Prostatic ductal adenocarcinoma: An aggressive variant that is underdiagnosed and undersampled on transrectal ultrasound (TRUS)-guided needle biopsy
DOI:
https://doi.org/10.5489/cuaj.2976Keywords:
Prostate, prostatic adenocarcinoma, prostatic ductal adenocarcinoma, active surveillance, TRUS-guided biopsyAbstract
Introduction: We sought to determine if prostatic ductal adenocarcinoma is undersampled and/or underdiagnosed at transrectal ultrasound (TRUS)-guided biopsy.
Methods: With institutional review board approval, we searched our pathology database between 2008 and 2014 for patients with a diagnosis of ≥10% ductal adenocarcinoma on radical prostatectomy and available TRUS-guided needle biopsy specimens. Three blinded genitourinary pathologists independently examined the biopsy slides. The presence or absence of ductal adenocarcinoma was determined. Diagnostic accuracy was calculated using consensus diagnosis as the reference standard. Inter-observer agreement was assessed using Cohen’s kappa coefficient.
Results: Based on consensus review, 66.7% (12/18) biopsy specimens demonstrated ductal adenocarcinoma and 33.3% (6/18) demonstrated conventional acinar prostatic adenocarcinoma. The sensitivity/ specificity for each reader (R) was: 83/100% (R1), 100/83% (R2) and 58/83% (R3) and the inter-observer agreement was only fair (K=0.32). Only two of the original needle-biopsy reports correctly identified ductal adenocarcinoma (sensitivity = 17%). The main limitations of the study are the relatively small sample size and the potential for selection bias since we could only examine patients who underwent radical prostatectomy.

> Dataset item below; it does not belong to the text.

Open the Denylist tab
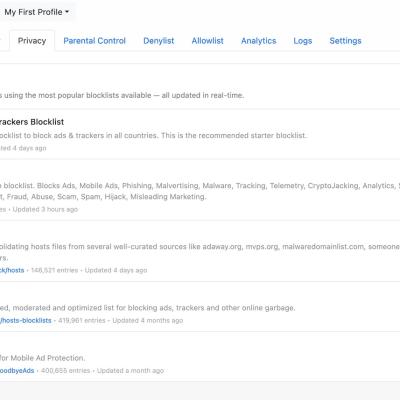 coord(159,41)
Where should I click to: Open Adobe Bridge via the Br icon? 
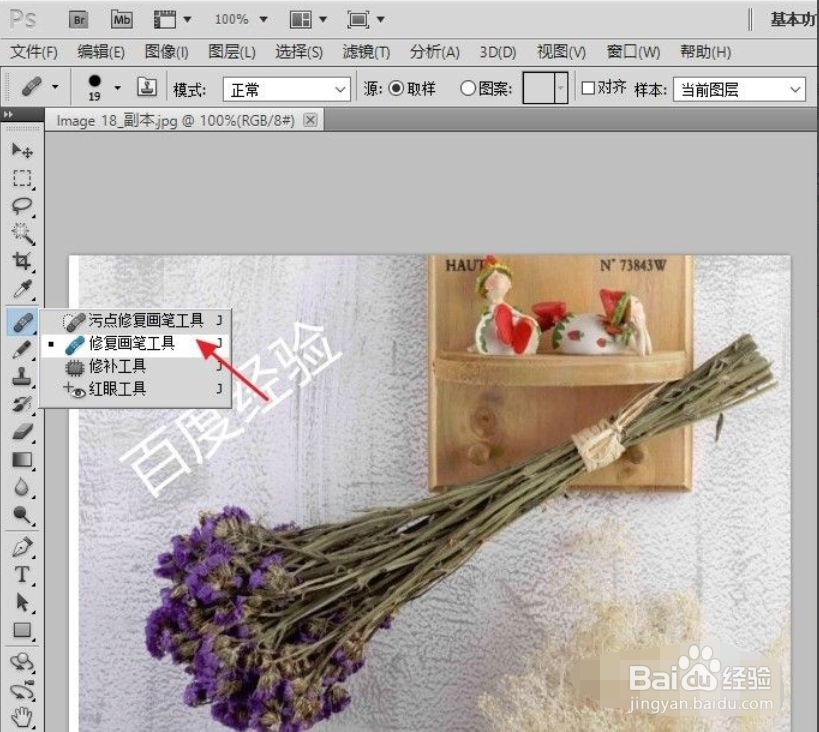77,18
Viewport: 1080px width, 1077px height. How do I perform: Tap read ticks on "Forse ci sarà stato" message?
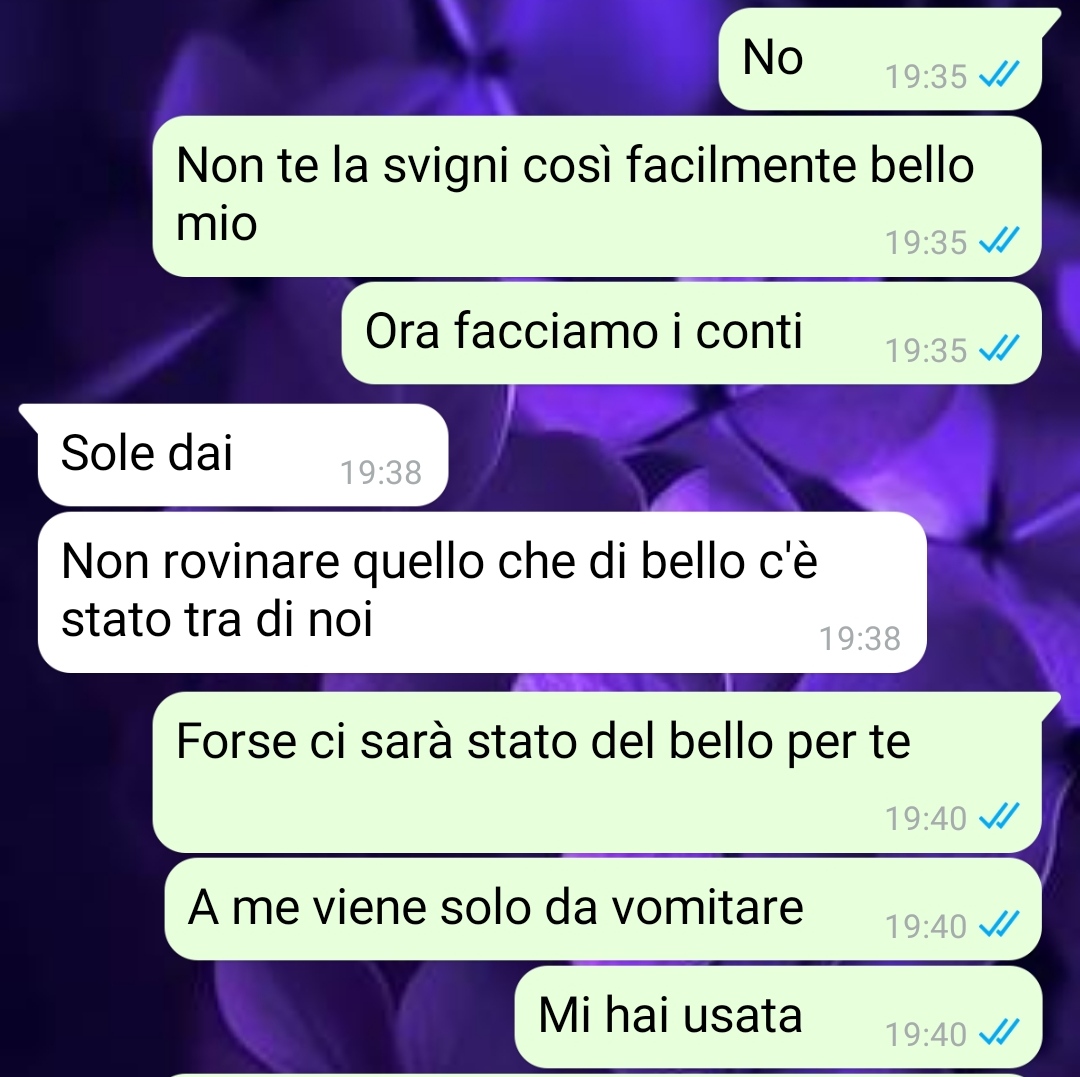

Conclusions: Prostatic ductal adenocarcinoma may be undersampled at TRUS-guided biopsy and in this study was under-reported in routine clinical practice. This highlights the importance of increased awareness of ductal adeoncarcinoma and the need for clear diagnostic criteria. These findings have significant clinical impact especially when determining candidacy for active surveillance protocols.